EXERCISE REQUIREMENTS: Return, exactly as written, the line containing "Viewport: 337px width, 284px height." and every line after it to the end of the records below, with no pictures.
*** Opening INPUT FOR THIS TASK ***
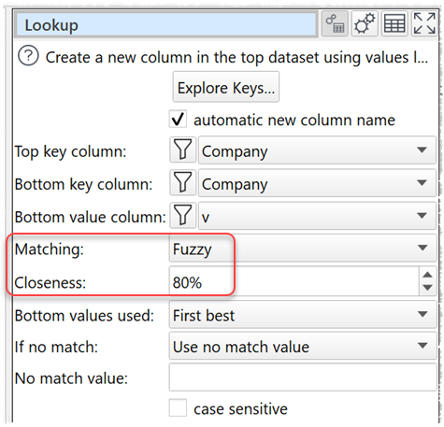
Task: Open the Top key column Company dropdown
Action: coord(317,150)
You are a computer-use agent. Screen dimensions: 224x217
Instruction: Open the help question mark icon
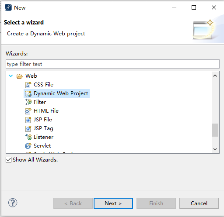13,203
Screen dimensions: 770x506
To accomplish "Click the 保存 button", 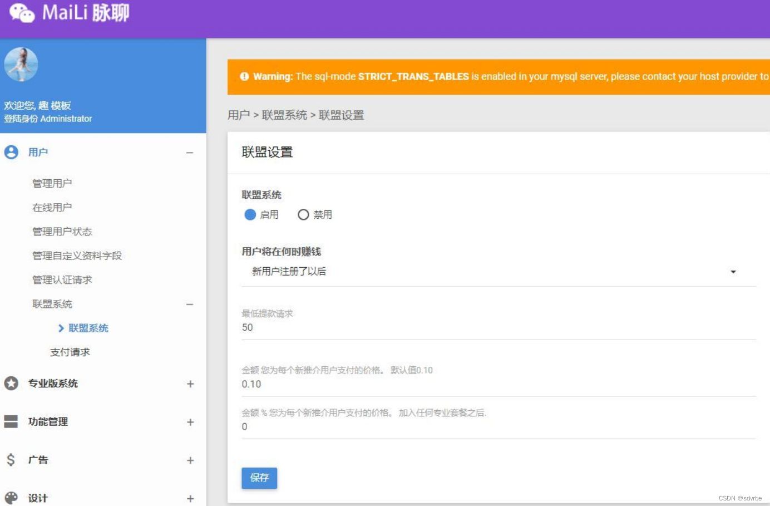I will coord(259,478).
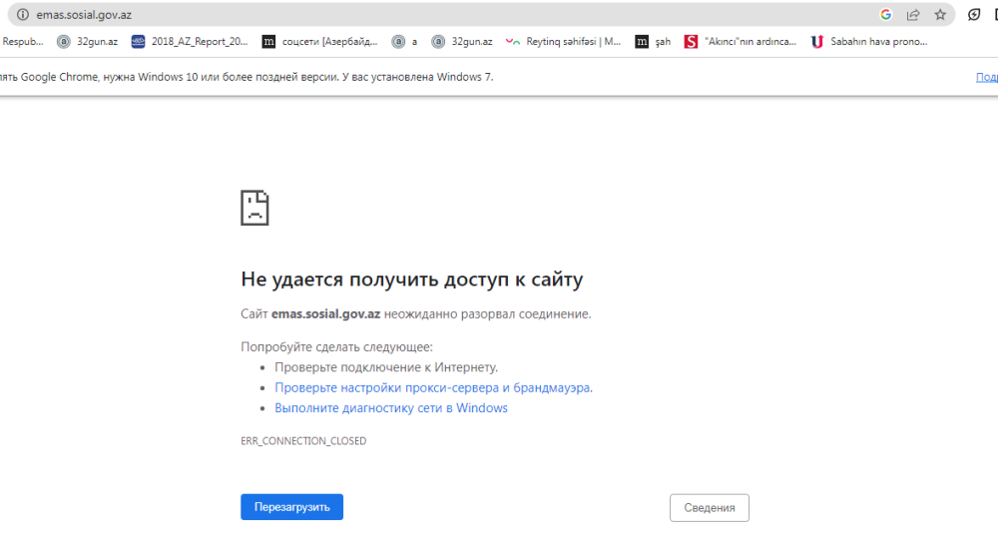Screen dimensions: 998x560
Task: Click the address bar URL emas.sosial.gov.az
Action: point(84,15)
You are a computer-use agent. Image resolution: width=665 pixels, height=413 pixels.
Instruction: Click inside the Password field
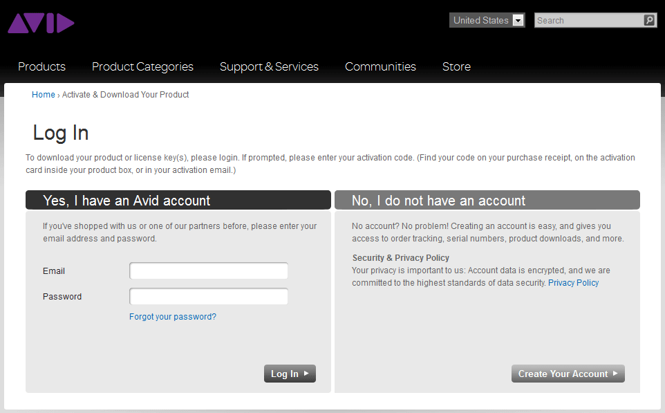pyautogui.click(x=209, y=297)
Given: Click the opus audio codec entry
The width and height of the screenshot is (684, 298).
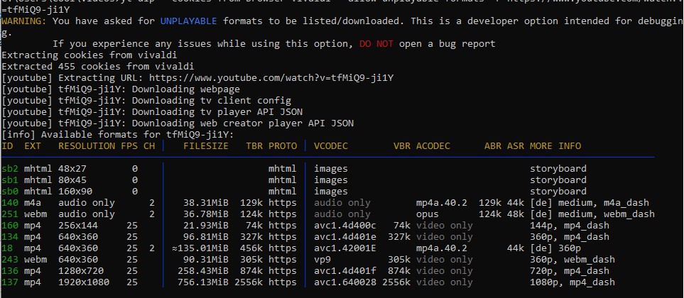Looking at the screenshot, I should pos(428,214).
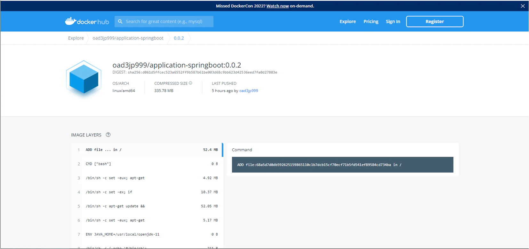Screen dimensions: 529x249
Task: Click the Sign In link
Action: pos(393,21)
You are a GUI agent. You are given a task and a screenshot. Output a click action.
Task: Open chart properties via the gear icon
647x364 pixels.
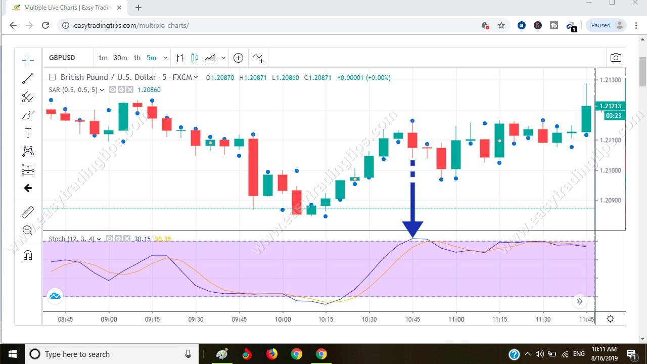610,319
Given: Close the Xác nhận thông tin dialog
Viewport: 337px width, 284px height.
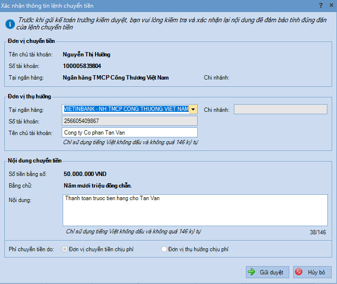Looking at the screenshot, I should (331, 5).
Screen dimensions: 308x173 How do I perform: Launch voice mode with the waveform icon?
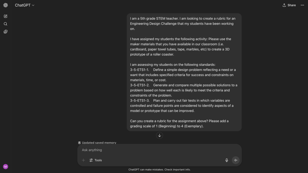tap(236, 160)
*** Closing INPUT FOR THIS TASK ***
ANSWER BOX:
Viewport: 337px width, 284px height.
Looking at the screenshot, I should (331, 5).
Screen dimensions: 308x173 How do I perform: Launch voice mode with the waveform icon?
tap(236, 160)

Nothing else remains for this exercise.